La relación profesional entre Tini Stoessel y su padre, Alejandro Stoessel, terminó hace tres meses y dio paso a un conflicto legal y financiero que sacude a una de las artistas más importantes del pop argentino. Una auditoría solicitada por la cantante reveló presuntas irregularidades en la administración de su patrimonio y encendió una disputa por el control de las ganancias generadas durante sus 15 años de trayectoria.
Según el relevamiento, todos los derechos económicos de la carrera artística y de la imagen de Tini pertenecen a sociedades comerciales en las que la cantante no figura como propietaria ni accionista, mientras que Alejandro Stoessel sería el único beneficiario de las utilidades y quien mantiene el control de esas empresas.
El informe también señala que la artista facturó de manera esporádica por servicios artísticos, pero los montos percibidos durante 2025 serían muy inferiores a los ingresos reales obtenidos por las compañías que firmaban los contratos. Además, Tini no tenía acceso a las cuentas bancarias de esas sociedades ni participación en los ingresos futuros de su carrera, incluidos próximos lanzamientos discográficos.
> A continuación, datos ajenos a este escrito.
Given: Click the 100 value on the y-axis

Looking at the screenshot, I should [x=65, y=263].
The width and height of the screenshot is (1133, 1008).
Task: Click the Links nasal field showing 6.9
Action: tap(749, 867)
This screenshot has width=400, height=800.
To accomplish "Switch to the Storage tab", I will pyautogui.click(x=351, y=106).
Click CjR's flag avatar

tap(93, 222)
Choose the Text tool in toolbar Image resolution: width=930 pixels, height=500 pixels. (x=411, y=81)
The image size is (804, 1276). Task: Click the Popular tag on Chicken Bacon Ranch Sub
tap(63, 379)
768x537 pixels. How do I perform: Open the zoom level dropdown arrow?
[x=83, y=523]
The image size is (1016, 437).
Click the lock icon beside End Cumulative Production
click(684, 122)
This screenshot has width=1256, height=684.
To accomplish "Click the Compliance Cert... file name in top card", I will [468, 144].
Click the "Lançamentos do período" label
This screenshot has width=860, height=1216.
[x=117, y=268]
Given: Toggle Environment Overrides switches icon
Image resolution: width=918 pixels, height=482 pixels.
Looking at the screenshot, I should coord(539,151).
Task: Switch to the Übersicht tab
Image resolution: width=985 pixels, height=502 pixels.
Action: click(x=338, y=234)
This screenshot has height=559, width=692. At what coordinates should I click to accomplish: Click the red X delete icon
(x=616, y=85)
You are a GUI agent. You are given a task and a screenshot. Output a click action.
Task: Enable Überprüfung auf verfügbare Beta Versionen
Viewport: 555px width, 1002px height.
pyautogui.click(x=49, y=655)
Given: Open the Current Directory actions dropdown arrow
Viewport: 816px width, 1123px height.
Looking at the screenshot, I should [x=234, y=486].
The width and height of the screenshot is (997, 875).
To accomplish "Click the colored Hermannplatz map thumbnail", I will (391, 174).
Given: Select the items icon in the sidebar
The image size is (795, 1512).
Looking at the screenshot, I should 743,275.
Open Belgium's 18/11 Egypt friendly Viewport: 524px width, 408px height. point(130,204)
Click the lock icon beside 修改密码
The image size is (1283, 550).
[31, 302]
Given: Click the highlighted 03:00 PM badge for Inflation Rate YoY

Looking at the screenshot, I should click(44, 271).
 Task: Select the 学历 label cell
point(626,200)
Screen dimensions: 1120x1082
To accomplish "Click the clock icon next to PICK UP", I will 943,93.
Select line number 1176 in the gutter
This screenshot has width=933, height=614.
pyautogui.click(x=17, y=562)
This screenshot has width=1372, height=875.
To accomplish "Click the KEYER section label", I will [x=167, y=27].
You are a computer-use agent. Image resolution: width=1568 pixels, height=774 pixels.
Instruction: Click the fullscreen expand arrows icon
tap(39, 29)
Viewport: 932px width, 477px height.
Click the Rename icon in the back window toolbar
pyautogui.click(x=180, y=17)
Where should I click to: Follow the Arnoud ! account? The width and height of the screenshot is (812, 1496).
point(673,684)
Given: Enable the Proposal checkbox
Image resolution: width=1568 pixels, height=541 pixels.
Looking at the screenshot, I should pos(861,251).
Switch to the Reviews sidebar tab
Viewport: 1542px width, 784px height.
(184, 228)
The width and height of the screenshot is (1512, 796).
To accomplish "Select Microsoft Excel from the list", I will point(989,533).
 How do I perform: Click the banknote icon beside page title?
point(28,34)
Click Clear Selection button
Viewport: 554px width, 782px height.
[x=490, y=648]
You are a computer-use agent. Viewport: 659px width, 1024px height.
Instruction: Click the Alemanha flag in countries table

La auditoría confirmó además que, si bien la cantante firmó documentos por confianza en su padre y en las empresas involucradas, nunca cedió formalmente sus derechos comerciales ni de imagen. Por ese motivo, sus abogados iniciaron negociaciones para recuperar la titularidad del patrimonio y desvincular definitivamente a Alejandro Stoessel de la representación de su carrera.
Mientras avanza la negociación y se analiza si existieron irregularidades en el manejo societario, Tini continúa con su gira internacional FUTTTURA, que incluye presentaciones en México, Argentina, distintos países de América Latina y Europa durante los próximos meses.